Der Standard beruft sich dabei auf ein Interview im amerikanischen CBS und da kann man all das nachlesen, sogar ein Video dazu ist verlinkt. Um die Leser zu beruhigen, kann man im Standard auch noch lesen:

„Der Chip wird in einem gewebeartigen Gel getragen und hat die Aufgabe, kontinuierlich das Blut des Trägers zu testen. Bewegungen werden offenbar keine verfolgt.“

Wer den Chip entwickelt hat

Gestern, am 17. April, habe ich in einem ausführlichen Artikel dargelegt, dass die mRNA-Impfstoffe, auf die Pfizer und Moderna setzen, mit kräftiger finanzieller Unterstützung des Pentagon entwickelt worden sind, den Artikel mit allen Details finden Sie hier. Entscheidend ist dabei die Defense Advanced Research Projects Agency (DARPA), eine Behörde des Pentagon, die quasi als Risikokapitalgeber für neue Technologien zu fungiert, die eine vielversprechende militärische Nutzung erwarten lassen. Dabei wird oft in ausgesprochen ausgefallene Projekte investiert, die nach Science Fiktion klingen, die DARPA scheut bei ihren Investitionen keine Risiken. Nur ein Beispiel: Ein Programm mit dem Titel „Continuous Assisted Performance“ will mit biotechnologischen Mitteln (Implantaten, Manipulation des Stoffwechsels, etc.) erreichen, dass Soldaten bis zu sieben Tage lang wach bleiben können, ohne dabei den Verstand zu verlieren.
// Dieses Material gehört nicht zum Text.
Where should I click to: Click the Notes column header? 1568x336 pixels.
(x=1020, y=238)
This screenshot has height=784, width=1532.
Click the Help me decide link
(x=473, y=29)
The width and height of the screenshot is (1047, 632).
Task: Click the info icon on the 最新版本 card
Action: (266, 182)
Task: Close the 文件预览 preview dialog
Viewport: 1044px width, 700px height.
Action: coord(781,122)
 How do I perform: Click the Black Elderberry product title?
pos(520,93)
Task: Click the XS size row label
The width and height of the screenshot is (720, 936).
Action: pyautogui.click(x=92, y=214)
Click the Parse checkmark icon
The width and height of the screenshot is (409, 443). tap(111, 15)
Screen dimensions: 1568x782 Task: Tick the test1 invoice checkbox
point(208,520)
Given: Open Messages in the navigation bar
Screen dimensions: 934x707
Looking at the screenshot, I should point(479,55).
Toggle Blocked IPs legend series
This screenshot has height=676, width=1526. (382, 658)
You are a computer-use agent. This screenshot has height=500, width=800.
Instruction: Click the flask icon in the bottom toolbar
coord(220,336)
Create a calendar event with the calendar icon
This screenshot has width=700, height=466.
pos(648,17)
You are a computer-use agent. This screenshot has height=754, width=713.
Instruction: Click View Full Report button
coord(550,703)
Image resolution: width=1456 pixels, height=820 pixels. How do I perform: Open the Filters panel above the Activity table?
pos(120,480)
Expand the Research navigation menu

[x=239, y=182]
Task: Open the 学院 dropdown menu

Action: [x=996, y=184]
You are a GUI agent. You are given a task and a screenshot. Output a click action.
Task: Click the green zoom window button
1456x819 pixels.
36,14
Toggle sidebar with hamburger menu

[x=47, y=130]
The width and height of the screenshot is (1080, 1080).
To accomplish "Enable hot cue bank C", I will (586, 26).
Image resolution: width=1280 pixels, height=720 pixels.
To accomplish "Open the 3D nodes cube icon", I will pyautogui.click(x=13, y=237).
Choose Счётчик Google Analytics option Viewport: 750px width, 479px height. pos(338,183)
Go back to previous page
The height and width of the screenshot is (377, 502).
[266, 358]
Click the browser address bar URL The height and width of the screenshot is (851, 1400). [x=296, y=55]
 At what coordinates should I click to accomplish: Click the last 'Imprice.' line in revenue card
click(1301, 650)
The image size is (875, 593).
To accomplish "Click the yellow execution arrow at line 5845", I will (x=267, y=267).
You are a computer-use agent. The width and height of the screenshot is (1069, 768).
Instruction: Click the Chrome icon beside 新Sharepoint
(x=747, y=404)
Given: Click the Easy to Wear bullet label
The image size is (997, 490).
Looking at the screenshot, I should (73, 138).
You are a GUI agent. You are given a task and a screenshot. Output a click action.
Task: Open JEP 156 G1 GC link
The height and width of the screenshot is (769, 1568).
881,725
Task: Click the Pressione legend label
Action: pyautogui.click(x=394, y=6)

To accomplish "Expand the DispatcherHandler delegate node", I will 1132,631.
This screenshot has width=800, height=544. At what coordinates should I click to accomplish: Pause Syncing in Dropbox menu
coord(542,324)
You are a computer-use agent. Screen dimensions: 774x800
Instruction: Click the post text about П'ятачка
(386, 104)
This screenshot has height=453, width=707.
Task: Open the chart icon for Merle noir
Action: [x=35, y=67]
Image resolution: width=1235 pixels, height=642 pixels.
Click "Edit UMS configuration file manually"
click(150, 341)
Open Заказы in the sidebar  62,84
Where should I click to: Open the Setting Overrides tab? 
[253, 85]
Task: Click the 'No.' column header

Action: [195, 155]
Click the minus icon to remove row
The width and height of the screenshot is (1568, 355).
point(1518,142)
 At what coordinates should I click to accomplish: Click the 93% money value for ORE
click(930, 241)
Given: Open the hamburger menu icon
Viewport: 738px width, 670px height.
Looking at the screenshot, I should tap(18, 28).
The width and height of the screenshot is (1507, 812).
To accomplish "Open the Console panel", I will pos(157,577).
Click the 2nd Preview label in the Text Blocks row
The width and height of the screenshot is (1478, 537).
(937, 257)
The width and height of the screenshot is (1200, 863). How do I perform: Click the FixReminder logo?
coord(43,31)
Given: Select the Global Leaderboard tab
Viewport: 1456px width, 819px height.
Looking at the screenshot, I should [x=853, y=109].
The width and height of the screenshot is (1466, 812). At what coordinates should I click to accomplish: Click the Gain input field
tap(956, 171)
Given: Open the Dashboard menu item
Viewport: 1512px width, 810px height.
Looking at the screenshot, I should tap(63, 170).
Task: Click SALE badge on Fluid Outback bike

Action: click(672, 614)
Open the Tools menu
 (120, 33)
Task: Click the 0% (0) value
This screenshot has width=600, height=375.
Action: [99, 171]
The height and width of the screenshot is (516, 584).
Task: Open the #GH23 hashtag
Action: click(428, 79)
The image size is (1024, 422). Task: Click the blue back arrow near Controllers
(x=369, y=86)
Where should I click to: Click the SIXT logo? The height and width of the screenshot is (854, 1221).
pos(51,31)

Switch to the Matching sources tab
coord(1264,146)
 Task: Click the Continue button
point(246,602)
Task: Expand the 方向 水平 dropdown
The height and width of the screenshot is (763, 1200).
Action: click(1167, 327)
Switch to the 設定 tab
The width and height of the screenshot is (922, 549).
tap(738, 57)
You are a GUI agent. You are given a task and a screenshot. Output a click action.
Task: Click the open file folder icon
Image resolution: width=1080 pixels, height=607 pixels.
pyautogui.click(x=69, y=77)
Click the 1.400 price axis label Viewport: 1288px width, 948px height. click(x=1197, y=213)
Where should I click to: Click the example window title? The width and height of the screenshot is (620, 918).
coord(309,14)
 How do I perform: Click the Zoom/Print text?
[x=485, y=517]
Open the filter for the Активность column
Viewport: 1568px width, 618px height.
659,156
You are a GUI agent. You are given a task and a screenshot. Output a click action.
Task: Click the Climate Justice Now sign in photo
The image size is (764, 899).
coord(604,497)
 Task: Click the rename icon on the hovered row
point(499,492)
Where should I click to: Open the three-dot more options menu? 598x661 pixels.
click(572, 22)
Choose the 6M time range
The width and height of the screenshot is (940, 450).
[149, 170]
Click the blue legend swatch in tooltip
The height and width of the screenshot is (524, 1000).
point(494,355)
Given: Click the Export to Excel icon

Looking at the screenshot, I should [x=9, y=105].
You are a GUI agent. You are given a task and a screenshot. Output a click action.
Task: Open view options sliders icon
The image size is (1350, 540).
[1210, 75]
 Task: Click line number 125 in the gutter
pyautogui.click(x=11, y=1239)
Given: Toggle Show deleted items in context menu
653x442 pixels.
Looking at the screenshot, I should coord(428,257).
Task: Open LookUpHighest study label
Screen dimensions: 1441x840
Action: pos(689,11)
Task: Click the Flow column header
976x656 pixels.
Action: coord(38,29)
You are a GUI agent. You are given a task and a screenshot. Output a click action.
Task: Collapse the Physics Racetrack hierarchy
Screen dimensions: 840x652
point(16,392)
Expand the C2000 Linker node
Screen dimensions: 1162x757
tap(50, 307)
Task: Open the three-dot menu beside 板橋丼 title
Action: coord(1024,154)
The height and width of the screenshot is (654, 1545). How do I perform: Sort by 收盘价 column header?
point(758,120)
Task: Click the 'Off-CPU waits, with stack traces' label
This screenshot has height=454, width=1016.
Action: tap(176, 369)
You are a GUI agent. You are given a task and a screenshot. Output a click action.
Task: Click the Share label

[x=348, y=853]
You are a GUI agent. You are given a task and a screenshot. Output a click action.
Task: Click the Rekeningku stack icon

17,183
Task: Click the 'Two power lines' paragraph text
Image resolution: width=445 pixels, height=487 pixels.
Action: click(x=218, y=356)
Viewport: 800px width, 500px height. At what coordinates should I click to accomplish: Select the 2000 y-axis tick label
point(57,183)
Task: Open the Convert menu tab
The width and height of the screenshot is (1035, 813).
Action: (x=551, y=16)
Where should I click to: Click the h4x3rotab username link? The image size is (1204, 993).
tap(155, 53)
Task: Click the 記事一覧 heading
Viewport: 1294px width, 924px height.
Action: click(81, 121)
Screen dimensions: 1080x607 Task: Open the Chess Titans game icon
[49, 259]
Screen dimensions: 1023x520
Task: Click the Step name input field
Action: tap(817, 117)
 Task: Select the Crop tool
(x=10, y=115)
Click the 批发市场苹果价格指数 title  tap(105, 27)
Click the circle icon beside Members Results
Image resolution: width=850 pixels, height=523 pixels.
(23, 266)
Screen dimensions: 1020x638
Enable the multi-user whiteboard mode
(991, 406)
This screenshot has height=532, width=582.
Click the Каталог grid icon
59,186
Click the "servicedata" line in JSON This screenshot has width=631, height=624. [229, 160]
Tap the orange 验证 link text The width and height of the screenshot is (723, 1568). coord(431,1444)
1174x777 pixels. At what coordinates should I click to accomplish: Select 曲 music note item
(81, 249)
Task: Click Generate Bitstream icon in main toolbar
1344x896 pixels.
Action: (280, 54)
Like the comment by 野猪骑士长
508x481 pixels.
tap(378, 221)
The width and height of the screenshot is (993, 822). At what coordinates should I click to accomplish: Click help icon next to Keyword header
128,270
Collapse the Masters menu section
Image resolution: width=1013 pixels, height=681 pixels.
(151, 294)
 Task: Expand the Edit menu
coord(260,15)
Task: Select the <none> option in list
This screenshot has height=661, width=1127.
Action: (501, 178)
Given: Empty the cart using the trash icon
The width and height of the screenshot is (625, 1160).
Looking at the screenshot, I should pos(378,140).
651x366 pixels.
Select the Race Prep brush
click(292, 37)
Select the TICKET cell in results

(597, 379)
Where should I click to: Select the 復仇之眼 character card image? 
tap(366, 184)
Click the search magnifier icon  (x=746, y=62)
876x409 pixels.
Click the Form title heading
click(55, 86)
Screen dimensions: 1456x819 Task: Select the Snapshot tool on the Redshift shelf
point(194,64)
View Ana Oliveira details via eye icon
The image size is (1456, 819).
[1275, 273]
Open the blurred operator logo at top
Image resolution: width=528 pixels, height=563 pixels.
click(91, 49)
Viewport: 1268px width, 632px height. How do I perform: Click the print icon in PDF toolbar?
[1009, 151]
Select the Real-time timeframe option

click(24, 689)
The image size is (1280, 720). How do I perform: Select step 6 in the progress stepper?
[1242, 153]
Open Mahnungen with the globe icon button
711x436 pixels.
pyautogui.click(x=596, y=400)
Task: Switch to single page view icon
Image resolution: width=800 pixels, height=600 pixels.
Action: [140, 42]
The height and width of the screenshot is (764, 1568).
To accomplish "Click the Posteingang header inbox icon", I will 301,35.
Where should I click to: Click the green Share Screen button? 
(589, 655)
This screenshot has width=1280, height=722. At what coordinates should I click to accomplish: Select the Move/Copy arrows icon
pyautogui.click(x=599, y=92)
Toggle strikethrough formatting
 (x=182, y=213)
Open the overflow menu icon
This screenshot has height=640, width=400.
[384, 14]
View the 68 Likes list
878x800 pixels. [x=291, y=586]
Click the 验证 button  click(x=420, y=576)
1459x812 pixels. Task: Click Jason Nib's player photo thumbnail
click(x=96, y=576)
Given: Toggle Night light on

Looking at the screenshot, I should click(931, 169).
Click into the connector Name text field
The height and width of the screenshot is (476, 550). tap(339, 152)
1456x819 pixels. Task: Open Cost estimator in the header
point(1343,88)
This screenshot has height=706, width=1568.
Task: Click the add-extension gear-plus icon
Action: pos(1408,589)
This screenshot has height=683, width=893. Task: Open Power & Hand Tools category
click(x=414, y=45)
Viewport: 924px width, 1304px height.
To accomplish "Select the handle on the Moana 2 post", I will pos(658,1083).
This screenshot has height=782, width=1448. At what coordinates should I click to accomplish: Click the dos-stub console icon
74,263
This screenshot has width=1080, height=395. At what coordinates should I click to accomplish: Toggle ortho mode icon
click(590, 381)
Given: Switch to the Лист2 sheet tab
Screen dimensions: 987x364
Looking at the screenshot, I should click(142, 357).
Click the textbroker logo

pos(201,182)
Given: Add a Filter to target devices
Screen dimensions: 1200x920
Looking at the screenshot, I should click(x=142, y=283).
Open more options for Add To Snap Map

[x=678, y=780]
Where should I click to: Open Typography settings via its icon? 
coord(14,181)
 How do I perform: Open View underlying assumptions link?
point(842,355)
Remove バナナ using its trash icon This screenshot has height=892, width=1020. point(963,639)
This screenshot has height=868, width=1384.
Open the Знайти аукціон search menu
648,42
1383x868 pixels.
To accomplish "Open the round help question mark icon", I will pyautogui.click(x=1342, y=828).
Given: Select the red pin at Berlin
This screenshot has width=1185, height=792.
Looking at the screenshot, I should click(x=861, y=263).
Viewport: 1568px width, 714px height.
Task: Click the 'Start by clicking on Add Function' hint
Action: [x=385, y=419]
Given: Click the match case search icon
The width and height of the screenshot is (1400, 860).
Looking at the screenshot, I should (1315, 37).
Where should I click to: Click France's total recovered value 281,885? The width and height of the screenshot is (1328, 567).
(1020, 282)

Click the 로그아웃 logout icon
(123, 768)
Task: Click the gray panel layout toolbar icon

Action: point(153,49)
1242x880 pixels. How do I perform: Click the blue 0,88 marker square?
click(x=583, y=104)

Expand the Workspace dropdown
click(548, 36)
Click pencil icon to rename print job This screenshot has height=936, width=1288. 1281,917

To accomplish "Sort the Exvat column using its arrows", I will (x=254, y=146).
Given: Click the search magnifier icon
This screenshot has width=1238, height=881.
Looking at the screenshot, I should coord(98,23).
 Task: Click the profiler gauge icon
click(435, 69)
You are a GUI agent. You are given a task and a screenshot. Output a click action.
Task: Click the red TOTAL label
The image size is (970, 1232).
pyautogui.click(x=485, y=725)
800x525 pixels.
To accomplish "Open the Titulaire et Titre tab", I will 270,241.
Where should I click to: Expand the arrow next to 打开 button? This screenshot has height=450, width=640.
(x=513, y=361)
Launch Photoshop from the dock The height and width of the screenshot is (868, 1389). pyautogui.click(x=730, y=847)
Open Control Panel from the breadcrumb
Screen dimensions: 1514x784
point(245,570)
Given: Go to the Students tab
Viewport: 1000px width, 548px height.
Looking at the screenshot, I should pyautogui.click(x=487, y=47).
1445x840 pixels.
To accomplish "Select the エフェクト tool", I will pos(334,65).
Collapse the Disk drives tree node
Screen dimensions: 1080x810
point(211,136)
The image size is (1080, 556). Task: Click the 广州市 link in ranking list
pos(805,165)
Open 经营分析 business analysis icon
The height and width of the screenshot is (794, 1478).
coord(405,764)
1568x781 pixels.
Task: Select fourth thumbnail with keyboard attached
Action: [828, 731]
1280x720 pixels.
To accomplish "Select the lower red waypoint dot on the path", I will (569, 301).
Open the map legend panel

Und der Wissenschaftler, den CBS interviewt und der Standard zitiert hat, ist Dr. Matthew Hepburn, ein leitender Mitarbeiter der DARPA. Er hat eine interessante Karriere hinter sich, wie man auf der Seite der DARPA nachlesen kann:

„Colonell Matthew Hepburn kam 2013 als Programmmanager zu DARPA. Seine Bemühungen zielen darauf ab, den dynamischen Bedrohungen neu auftretender Infektionskrankheiten mit potenziellen Auswirkungen auf die nationale Sicherheit zu begegnen.
Bevor er zu DARPA kam, war Colonell Hepburn Director of Medical Preparedness im Nationalen Sicherheitsstab des Weißen Hauses.